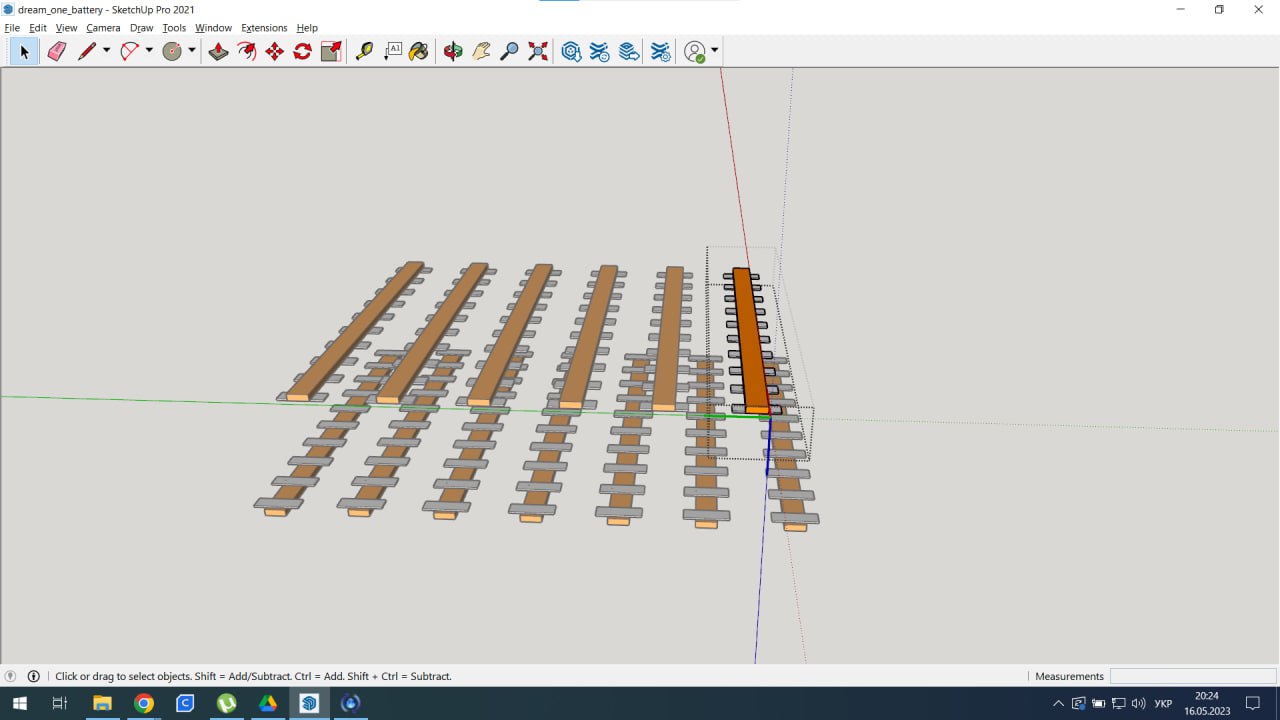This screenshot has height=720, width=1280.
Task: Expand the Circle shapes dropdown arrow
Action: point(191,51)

* * *

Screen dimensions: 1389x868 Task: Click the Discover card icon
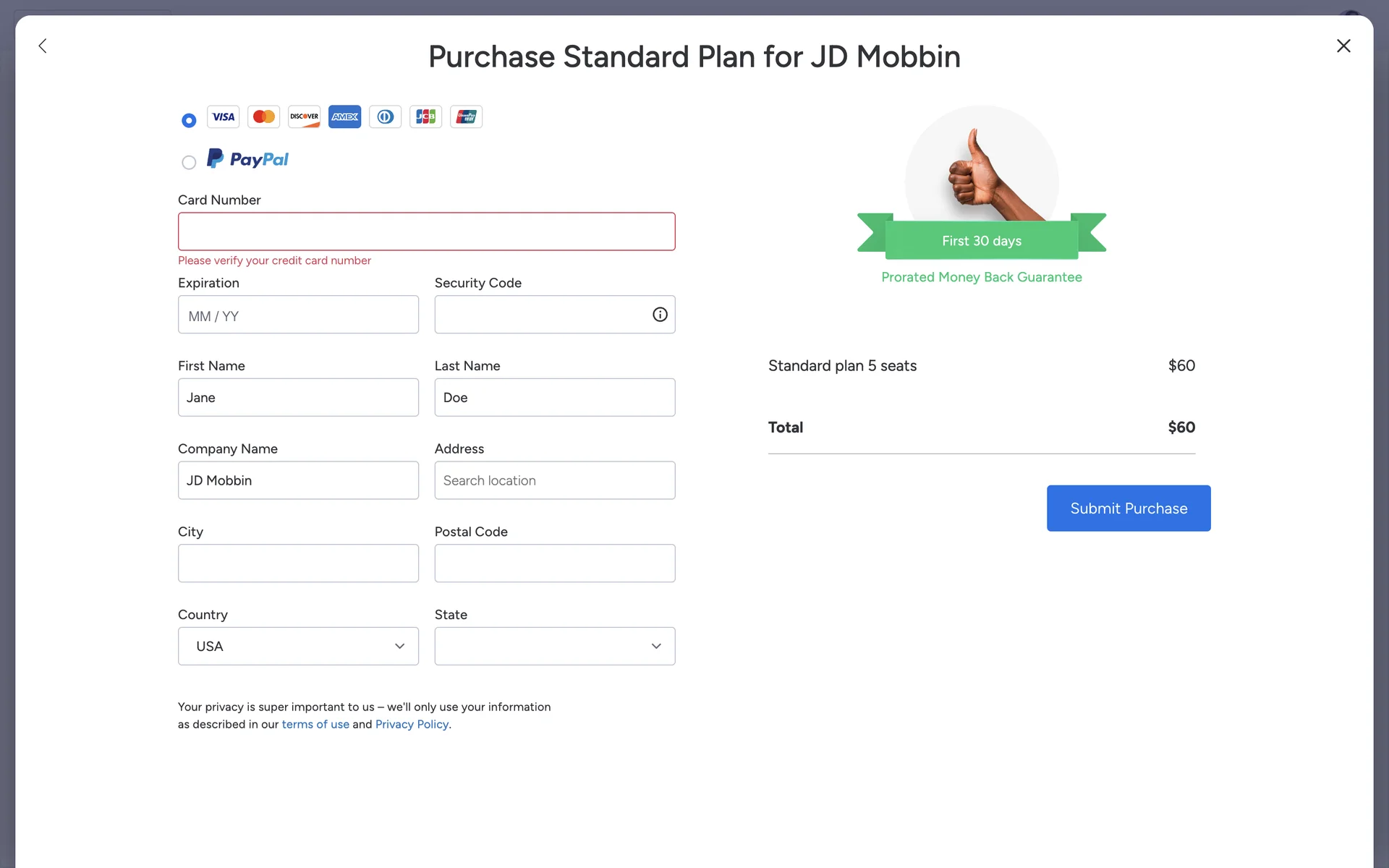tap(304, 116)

==

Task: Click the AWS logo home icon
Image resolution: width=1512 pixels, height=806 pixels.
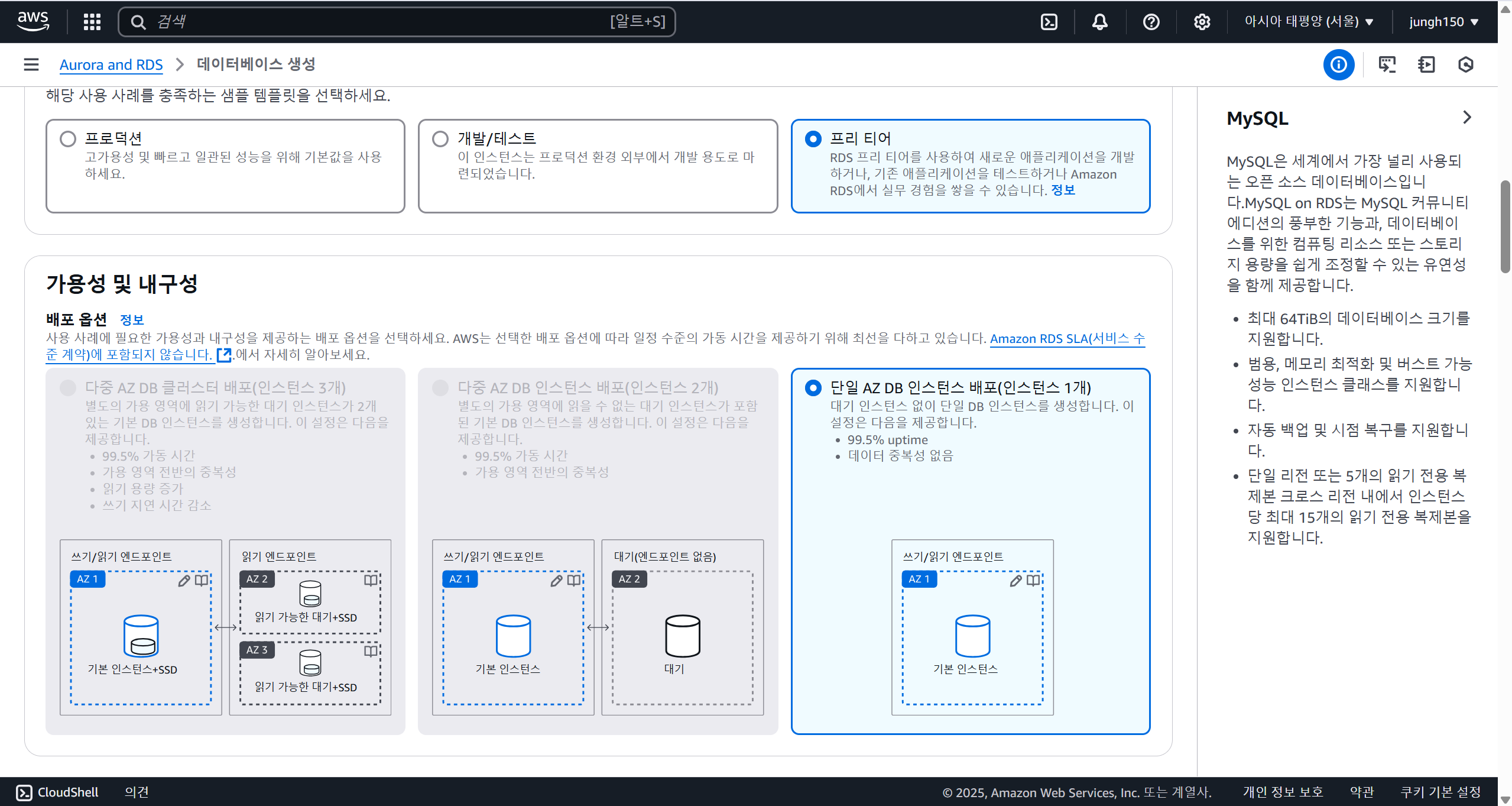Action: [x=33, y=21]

Aim –
Rewrite the lines beginning at the one containing "Screen dimensions: 1389x868" and ending after the one containing "tap(304, 116)", multiplying each coordinate in the answers by 0.5 and rounding to whole numbers, halves up. Return only those lines, requests included, and leave out the pictures.

Response to the exercise –
Screen dimensions: 1389x868 Task: Click the Discover card icon
tap(152, 58)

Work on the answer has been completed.